Sir William Wheeler for Scotland.

There is no complaint before you from those parts, touching the distribution. We are united, and have equal right with England to sit by the Petition and Advice. They are one body with you.

Fourteen several Acts, passed last Parliament, granted or confirmed pardon, while they sat. I understand not why any should now find a starting hole. I believe we shall do you no disservice. Some of us have spent, and will be ready to spend our time, our blood, our treasure, for you.

Colonel Birch. I was against this debate coming in at first; but now, I would have you proceed. Therefore I would have you put a clear question, that we may freely give our votes; not put both nations together, but Scotland first. I shall speak to that.

It rejoices my heart to hear so much said upon such good grounds. This Union is a return of prayers, put up many years ago. The north parts always prayed this prayer.

I shall say no more to the legal part, but to the prudential. If you turn out the members, think of the consequences after such an union, to subdivide. I hope this House is generally satisfied in it. There is more to God's glory in this thing. than in any thing that is done this war. If they have a Parliament of their own, it is a question whether they will agree to vote with us.

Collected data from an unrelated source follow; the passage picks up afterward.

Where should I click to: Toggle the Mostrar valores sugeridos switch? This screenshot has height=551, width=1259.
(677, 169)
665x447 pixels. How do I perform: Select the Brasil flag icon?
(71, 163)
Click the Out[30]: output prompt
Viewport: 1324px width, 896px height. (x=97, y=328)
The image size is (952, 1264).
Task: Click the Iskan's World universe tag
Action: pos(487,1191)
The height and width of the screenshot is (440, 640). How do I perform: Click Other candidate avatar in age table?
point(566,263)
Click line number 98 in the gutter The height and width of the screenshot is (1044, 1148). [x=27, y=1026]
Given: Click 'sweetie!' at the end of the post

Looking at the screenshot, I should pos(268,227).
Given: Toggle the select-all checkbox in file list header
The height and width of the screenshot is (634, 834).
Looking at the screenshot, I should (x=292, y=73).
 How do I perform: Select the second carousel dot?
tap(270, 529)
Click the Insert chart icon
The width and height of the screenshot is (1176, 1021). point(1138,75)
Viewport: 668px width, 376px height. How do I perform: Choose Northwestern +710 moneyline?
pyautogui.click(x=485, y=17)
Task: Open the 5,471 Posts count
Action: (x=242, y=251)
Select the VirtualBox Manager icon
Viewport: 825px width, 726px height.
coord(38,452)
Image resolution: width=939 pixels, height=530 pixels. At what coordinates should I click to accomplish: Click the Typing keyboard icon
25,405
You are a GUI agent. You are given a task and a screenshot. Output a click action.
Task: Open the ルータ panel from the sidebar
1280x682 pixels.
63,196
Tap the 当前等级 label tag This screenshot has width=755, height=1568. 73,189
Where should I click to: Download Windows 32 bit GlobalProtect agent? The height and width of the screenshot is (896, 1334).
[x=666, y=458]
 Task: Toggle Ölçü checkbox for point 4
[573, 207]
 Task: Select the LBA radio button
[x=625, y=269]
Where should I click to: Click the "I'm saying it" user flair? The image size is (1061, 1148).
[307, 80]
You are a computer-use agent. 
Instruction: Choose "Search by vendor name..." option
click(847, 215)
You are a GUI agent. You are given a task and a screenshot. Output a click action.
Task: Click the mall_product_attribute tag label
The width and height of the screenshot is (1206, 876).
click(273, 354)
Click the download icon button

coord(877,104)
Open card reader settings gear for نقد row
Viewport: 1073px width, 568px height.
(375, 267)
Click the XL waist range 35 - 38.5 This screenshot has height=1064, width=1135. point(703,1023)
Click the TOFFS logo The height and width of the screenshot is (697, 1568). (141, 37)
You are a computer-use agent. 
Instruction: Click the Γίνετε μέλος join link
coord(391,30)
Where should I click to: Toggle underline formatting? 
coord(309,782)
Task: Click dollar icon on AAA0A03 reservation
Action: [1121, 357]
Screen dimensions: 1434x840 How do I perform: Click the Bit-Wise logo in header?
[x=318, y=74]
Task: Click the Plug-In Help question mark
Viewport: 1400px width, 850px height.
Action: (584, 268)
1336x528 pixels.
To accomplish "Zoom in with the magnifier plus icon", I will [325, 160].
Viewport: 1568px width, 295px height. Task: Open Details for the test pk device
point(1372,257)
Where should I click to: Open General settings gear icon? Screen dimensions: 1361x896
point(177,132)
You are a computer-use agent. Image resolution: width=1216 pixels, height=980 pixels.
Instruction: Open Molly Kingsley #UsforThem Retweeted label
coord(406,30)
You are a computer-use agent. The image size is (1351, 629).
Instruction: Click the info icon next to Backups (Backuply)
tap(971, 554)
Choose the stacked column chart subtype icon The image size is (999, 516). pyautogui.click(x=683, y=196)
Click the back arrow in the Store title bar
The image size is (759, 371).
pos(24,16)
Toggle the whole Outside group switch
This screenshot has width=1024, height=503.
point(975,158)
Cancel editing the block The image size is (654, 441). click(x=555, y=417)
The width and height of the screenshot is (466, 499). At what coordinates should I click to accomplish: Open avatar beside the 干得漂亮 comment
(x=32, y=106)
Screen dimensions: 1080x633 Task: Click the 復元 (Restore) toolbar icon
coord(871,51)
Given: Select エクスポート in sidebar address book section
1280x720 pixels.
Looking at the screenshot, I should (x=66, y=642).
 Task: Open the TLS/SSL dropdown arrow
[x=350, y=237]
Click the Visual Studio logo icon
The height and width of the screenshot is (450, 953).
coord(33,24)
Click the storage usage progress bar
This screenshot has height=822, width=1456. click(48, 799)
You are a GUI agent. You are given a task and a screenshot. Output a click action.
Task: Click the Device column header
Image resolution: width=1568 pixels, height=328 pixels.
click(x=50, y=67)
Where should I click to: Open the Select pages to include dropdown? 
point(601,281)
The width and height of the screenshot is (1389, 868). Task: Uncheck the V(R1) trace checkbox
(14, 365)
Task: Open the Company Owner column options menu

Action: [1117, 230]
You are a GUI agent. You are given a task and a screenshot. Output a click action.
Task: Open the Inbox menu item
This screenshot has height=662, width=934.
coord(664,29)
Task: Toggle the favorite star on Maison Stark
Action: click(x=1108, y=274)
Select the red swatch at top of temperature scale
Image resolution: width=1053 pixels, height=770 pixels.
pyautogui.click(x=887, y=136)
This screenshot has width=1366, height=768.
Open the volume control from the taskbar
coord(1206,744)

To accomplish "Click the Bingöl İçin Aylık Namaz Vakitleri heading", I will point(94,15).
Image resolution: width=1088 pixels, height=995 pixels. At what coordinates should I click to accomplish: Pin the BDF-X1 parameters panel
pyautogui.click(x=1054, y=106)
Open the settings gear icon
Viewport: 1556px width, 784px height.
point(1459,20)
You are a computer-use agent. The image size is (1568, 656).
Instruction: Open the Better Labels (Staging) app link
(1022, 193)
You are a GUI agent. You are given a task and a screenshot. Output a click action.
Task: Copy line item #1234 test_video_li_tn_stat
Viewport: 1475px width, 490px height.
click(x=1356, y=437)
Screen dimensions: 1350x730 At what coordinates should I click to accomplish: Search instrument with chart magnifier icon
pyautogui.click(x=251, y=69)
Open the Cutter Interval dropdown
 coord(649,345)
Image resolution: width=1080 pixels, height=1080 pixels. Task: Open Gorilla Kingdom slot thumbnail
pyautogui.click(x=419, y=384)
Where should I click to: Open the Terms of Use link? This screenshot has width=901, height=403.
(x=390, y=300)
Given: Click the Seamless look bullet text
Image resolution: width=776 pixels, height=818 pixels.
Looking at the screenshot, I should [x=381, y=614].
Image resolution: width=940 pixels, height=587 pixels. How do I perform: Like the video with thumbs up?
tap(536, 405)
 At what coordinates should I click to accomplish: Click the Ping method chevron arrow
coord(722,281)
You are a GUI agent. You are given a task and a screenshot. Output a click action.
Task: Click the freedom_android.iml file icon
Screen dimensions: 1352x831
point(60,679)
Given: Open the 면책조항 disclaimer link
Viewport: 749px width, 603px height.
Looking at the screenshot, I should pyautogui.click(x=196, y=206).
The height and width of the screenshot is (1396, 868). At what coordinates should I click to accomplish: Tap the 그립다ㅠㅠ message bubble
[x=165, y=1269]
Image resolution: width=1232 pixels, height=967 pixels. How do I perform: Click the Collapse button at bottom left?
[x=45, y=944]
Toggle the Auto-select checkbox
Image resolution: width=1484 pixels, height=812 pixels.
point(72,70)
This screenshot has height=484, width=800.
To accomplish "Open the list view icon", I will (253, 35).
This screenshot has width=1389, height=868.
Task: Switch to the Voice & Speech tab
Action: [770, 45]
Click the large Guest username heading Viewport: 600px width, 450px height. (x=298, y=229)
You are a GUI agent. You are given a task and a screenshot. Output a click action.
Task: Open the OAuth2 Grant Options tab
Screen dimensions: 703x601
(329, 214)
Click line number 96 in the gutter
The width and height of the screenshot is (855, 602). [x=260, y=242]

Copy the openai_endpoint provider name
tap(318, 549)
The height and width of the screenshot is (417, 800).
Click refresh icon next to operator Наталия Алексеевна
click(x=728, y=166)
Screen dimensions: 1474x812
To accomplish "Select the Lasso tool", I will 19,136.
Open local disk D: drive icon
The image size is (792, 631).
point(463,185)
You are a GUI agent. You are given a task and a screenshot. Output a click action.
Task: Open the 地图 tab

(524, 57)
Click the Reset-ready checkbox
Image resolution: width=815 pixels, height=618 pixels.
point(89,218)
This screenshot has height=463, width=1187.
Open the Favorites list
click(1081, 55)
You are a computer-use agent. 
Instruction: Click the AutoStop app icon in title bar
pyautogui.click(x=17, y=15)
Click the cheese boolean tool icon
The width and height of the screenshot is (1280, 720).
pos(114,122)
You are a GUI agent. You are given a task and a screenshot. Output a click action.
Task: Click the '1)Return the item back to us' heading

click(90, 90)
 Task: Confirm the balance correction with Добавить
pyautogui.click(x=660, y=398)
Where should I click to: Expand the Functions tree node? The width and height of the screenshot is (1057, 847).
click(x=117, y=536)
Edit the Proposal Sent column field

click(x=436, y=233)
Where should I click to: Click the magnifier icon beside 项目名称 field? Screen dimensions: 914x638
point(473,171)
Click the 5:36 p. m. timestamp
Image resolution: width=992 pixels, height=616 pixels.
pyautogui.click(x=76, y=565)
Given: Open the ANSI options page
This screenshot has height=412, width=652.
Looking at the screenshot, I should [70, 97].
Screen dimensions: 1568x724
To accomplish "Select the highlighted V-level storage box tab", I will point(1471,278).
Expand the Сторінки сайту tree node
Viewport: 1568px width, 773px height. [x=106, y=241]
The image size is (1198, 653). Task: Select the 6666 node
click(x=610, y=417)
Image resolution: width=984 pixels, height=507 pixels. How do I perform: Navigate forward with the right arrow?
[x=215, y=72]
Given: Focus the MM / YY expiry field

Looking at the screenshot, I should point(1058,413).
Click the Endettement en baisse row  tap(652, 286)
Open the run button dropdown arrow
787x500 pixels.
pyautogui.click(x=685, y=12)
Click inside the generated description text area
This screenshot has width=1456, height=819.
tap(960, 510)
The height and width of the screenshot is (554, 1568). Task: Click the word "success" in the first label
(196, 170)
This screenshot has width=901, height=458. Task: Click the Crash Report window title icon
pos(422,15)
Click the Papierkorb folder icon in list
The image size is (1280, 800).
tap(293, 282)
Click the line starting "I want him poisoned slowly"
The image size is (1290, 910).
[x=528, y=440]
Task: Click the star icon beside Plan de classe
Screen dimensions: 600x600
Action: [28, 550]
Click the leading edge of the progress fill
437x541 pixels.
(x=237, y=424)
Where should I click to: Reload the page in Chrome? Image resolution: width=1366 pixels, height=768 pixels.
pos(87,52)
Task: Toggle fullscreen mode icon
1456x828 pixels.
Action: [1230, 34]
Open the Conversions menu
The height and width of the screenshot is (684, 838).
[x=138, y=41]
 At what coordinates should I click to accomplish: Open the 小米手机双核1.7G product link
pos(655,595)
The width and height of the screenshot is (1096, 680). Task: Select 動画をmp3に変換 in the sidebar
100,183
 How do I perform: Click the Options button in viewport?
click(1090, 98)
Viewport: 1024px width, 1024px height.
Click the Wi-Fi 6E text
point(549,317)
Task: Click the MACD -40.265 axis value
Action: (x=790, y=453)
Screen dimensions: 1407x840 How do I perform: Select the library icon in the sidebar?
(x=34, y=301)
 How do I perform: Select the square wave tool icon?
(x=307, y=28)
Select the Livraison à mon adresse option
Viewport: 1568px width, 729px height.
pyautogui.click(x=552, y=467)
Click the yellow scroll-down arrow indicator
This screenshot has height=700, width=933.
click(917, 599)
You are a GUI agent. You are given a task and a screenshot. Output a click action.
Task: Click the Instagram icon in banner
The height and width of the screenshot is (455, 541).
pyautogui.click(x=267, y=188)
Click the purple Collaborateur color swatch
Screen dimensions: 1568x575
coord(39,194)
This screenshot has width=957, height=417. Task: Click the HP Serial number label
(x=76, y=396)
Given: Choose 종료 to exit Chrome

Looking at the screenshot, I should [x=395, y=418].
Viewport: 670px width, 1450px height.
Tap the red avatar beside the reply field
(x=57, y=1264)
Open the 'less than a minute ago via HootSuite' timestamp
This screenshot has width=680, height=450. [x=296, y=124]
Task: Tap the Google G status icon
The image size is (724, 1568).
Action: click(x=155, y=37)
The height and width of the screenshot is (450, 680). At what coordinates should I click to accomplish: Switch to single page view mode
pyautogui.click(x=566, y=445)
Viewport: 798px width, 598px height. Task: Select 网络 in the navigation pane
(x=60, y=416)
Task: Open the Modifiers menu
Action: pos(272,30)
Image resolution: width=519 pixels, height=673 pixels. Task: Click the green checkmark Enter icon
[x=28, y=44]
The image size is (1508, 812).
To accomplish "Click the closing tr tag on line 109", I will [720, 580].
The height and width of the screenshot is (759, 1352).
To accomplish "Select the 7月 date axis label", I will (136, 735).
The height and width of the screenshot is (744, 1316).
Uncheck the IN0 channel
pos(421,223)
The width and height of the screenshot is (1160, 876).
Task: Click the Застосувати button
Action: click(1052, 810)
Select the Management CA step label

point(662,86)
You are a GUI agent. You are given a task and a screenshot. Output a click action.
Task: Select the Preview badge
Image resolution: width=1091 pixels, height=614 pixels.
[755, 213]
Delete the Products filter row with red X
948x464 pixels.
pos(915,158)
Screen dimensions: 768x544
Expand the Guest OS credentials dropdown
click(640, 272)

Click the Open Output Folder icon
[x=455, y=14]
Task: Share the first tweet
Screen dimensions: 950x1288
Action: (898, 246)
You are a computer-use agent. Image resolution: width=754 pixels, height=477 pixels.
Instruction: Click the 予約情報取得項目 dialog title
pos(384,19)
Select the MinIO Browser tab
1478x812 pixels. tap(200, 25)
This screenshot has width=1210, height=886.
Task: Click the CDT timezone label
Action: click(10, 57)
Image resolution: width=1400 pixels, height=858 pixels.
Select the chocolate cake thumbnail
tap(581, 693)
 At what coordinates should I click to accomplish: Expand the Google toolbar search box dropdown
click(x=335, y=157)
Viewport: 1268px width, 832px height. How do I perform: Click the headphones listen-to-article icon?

I shall propound a question, if you please, whether you will reject the members for Scotland from sitting in Parliament. Then they may withdraw, if they think fit; though I could offer authority, that they ought not to withdraw.

Sir Henry Vane. There is no such question before you, of rejecting; but questioning whether the Chief Magistrate have power to bring in members here, without a foundation of law.

If you please, adjourn for an hour, and let your Clerk, in the mean time, gather up all that on your books may relate to this question.

Mr Jenkinson seconded that motion.

Mr. Annesley. This of the Clerk gathering out of your books, is a new question. I move to divide your question. You cannot carry on Scotland and Ireland together. The cases differ. I never see you carry on two boroughs together.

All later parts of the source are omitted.